Cover image: "Train Dreams" by Nathan Larson

Note from the editor

Welcome to the 34th issue of Wild Roof Journal

Our introductory note is written by Lisa DellaPorta. Lisa contributes the flash fiction piece “Colors” to this issue. She holds a BS in English Teaching from West Chester University and lives in the deep woods of Philadelphia. Recent publication credits for her work include The Washington Square Review, New Letters, and The Bookends Review.  

I’ll hand it to Lisa to say a few words about the issue.

Aaron Lelito, Editor in Chief

~

To me, summer has always felt like the strongest reminder of the scope and power of nature. Roasting heat and gravy-thick air are enough to force the slowing of our pace while simultaneously producing the bountiful explosion of flowers and fruits that defines the season. It demands laziness as a method of survival. Vacations are planned; workdays are cut short. Something primal in us knows that this should be welcomed, embraced, and taken advantage of while society and situation allow. And for many of us, myself included, that languid tempo includes the stillness of reading, of resting your body in one place but allowing your mind to wander far and wide.

Digesting this issue, I was struck by a recurring motif across many of the pieces—water, an element that defines much of my own summer experience. We fill our pools with it, fall asleep to its soothing rhythm during thunderstorms, drive long distances to embrace its deep collection in lakes and oceans, and keep bottles of it ever-near to replace the beads of moisture forced from our bodies and rolled down sun-kissed foreheads and sticky thighs. When it does not rain, I stalk barefoot into the twilight of my small backyard, unroll the battered garden hose, and drench the thickets of summer squash and pungent basil, slaking their thirst to temper my future hunger. In Jeremiah Gilbert’s stunning photo “Banaue Rice Terraces,” we see the deep, landscaped puddles of an ancient rice paddy farm and the soggy perfection that creates one of our most common and essential foods. On all sides of the globe, for thousands of years, our relationship to water has been universal.

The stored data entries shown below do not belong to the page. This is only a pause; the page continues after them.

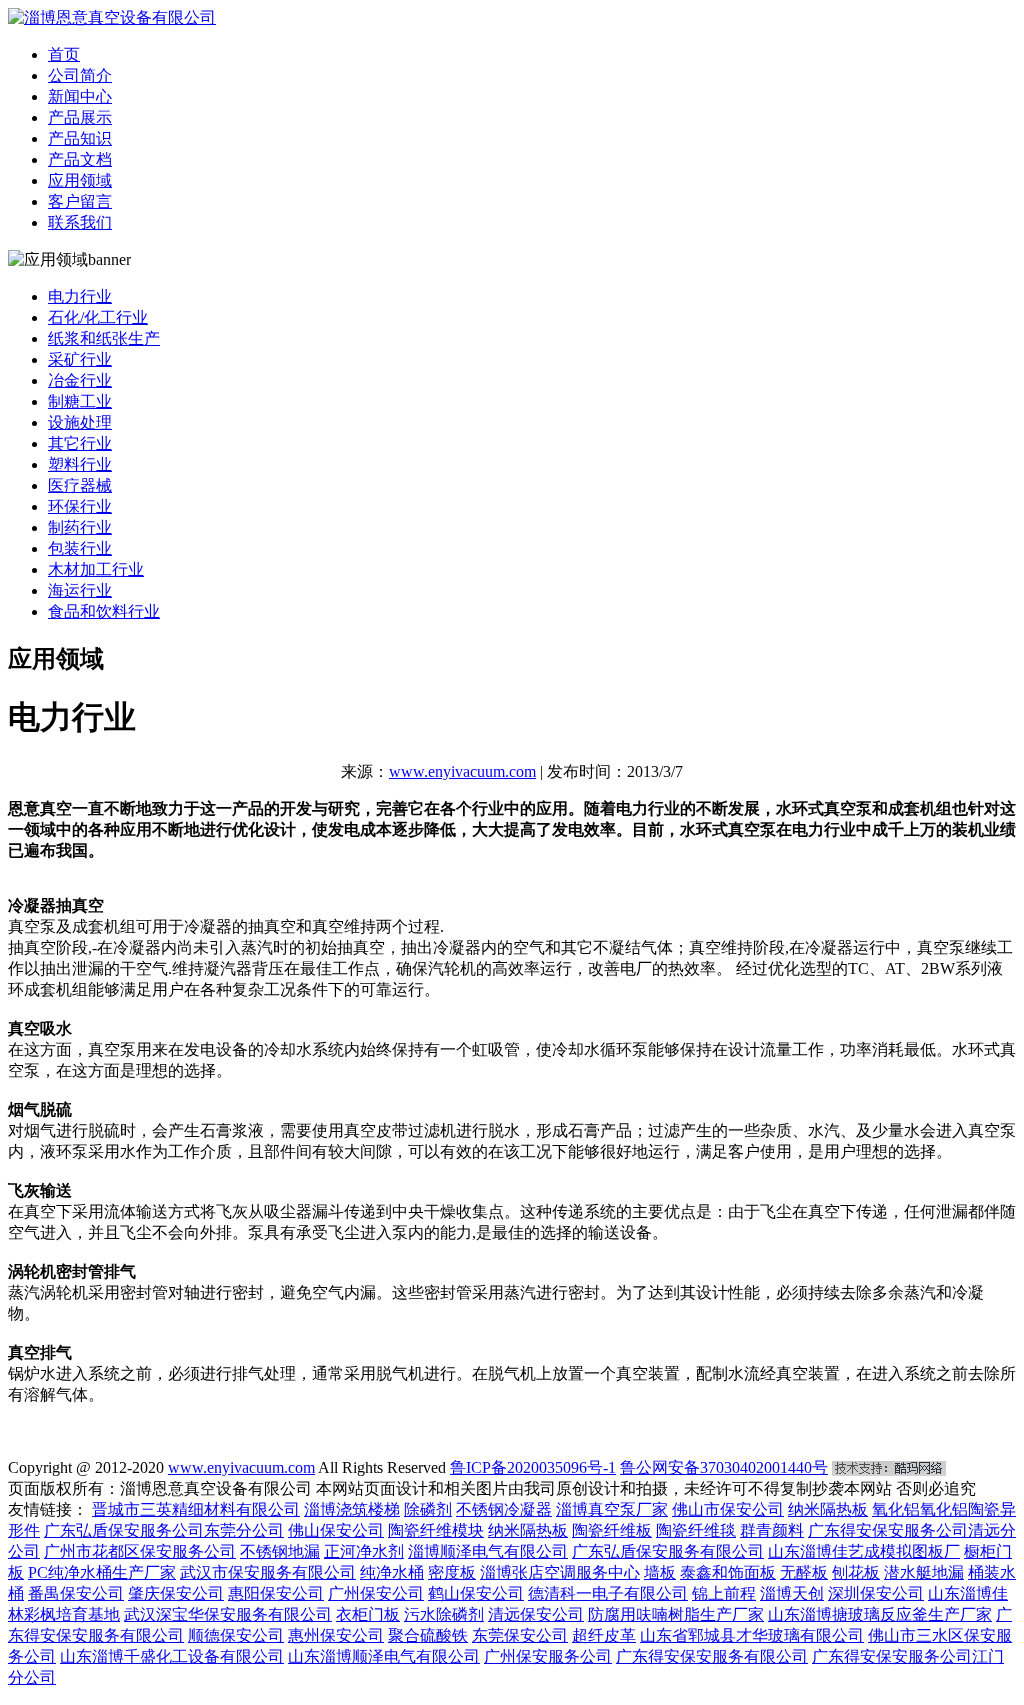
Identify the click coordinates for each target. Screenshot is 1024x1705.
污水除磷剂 (444, 1614)
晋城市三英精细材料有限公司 (196, 1509)
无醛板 (804, 1572)
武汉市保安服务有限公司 (268, 1572)
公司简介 (80, 75)
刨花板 (856, 1572)
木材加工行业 (96, 569)
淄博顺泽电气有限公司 (488, 1551)
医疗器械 (80, 485)
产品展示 (80, 117)
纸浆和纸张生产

At this moment, it is impossible to not have heard about the collective water panic that is coming for many of us. Regional droughts, now years long, drain reservoirs and threaten to shutter entire communities built over parched, cracking earth. In Stacey C. Johnson’s “a kind of winglessness,” we’re presented with two women traversing such a bygone lake, “wondering about the water before it was gone, / the lives it held until it couldn’t.” Ryan Di Francesco’s “At 4 a.m. I wake. Thinking” reinforces that even machines have their own relationship to water, however unnatural: “human mouths licked puddles of / air conditioner / water / dripping twelve stories high in / the alleyways.” I think forward to the summers of our grandchildren and wonder if their readings of our poetry will be met with confusion and nostalgia, if they will learn of a world lusher and wetter than their own.

Still, for the time being, there is green and there are blue-skied afternoons, long and yawning before us with open-ended possibilities. Jackie McClure’s “What I Took from the Tideline” entices us to take a meandering journey, hunting for “sand-sculpted shell pieces / so sea-softened / they might have been bisque.” Allison Camp’s “Gifts from the Night” suggests that secret treasures await us: “Under an ancient pine’s limbs spread like a full-bodied skirt sweeping the ground, lay a secret place.”

I encourage you to get lost in the welcoming cool of this issue of Wild Roof Journal and to find your own summer joy in this season of lazy abundance.